Braund insiste sur l'intérêt qu'il y a à rattacher l'Aphrodite Ourania aux paysages qui entourent ses sanctuaires. C'est une tendance en vogue dans l'archéologie contemporaine : rattacher les cultes aux lieux, aux pratiques (on est de ce point de vue assez éloigné de la Renaissance italienne dont parlait mon billet de 2017. A ce stade on est en présence d'une déesse beaucoup moins "ésotérique" et associée aux recherches individuelles qu'à l'époque de Pic de la Mirandole. Il semble d'après Braund que dans le Royaume du Bosphore elle soit plus associée à un amour familial généralisé, un peu comme la Vénus de Pompéi décrite par jadis Paul Veyne.

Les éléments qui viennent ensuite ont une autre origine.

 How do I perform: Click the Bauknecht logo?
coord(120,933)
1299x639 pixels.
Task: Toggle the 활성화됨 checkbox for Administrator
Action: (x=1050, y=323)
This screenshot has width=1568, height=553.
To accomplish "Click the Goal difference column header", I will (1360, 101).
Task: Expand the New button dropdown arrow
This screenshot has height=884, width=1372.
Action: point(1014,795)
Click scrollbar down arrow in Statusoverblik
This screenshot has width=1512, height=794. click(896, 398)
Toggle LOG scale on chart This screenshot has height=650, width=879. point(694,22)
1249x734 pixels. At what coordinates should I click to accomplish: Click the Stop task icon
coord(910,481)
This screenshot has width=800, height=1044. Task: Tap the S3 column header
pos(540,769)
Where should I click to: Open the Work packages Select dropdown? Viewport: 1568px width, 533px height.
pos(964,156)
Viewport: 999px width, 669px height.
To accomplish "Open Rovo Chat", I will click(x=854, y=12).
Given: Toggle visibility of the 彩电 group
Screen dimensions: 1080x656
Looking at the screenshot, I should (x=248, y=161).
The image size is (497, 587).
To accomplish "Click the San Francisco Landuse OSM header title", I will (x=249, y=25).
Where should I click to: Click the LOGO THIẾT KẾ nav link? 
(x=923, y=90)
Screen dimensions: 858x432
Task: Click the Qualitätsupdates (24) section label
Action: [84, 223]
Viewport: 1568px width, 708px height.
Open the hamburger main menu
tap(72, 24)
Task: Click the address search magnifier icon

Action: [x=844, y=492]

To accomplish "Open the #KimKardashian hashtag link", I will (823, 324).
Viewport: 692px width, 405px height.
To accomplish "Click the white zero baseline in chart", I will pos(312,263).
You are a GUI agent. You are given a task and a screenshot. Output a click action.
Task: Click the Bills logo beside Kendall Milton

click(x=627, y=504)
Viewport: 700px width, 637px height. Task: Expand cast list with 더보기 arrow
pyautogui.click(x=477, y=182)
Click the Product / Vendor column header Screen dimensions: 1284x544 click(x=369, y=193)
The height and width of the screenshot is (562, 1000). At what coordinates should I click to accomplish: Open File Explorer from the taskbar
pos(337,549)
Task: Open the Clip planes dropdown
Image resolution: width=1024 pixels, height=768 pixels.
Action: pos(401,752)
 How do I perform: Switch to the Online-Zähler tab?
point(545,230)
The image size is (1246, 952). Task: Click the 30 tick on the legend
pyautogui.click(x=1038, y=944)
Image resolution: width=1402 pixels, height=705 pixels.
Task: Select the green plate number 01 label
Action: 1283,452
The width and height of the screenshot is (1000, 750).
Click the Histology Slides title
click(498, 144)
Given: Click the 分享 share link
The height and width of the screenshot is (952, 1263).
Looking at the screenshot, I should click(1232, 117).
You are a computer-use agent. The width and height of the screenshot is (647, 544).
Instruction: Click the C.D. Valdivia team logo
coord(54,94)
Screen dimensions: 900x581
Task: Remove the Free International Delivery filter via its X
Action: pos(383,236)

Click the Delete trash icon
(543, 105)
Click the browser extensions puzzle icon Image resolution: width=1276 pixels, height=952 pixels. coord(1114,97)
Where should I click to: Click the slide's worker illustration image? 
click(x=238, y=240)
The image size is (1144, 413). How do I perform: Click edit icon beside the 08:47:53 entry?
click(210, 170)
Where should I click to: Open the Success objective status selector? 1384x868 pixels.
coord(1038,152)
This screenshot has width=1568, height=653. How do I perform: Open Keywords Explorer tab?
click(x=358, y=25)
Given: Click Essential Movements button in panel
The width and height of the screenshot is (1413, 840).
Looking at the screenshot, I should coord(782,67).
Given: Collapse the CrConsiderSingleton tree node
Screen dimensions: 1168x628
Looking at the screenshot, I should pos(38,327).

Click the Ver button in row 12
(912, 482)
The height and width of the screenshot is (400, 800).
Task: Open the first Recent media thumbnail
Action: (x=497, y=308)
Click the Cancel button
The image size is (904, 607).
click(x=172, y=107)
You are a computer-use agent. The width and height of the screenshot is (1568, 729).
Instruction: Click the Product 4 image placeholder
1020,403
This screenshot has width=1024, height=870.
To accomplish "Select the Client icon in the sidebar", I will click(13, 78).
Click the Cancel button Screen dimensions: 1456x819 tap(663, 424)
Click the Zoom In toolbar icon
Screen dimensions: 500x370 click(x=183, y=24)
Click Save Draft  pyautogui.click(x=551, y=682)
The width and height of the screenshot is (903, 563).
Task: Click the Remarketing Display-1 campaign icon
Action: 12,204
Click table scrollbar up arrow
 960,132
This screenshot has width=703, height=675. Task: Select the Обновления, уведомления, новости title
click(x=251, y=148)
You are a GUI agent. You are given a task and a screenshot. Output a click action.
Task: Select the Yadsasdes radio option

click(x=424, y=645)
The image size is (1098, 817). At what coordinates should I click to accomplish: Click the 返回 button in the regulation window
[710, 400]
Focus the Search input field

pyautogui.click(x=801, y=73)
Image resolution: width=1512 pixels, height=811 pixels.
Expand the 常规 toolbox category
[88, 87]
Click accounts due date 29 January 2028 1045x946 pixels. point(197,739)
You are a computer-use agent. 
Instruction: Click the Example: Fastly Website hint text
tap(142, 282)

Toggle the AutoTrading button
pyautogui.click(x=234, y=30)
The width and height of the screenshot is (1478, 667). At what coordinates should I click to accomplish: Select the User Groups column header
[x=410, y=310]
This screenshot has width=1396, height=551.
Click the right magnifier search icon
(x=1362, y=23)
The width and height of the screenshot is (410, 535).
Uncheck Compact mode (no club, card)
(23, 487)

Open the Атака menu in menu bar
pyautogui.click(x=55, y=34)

En 1997 Maria Alexandrescu Vianu avait distingué l'Aphrodite Ourania-Astarte de Atargatis-Cybèle déesse nord-syrienne à Olbia, d'ailleurs appelée Aphrodite Syrienne. L'épiclèse Ourania pour l'Aphrodite Apatouros ne serait pas antérieure au IVe siècle - et la légende de l'Aphrodite trompeuse reprise par Strabon ne serait pas antérieure à cette époque là.
A Panticapée (aujourd'hui Ketrch) il y avait (d'après ce qu'on en savait en 1997) 3 inscriptions du IVe siècle à une Aphrodite sans épiclèse, et deux des années 200 av JC (une stèle et une base de statue) à Aphrodite Ourania Apatouria. Sur le relief de la stèle dédiée à Ourania, la déesse est représentée assiste sur un cygne envol, tenant un sceptre dans la main gauche. A sa gauche se trouve un Eros qui, si l'on en juge par l'aile restée dans sa main, portait un oiseau. L'Aphrodite sur le cygne est très répandue sur les vases de Kertch.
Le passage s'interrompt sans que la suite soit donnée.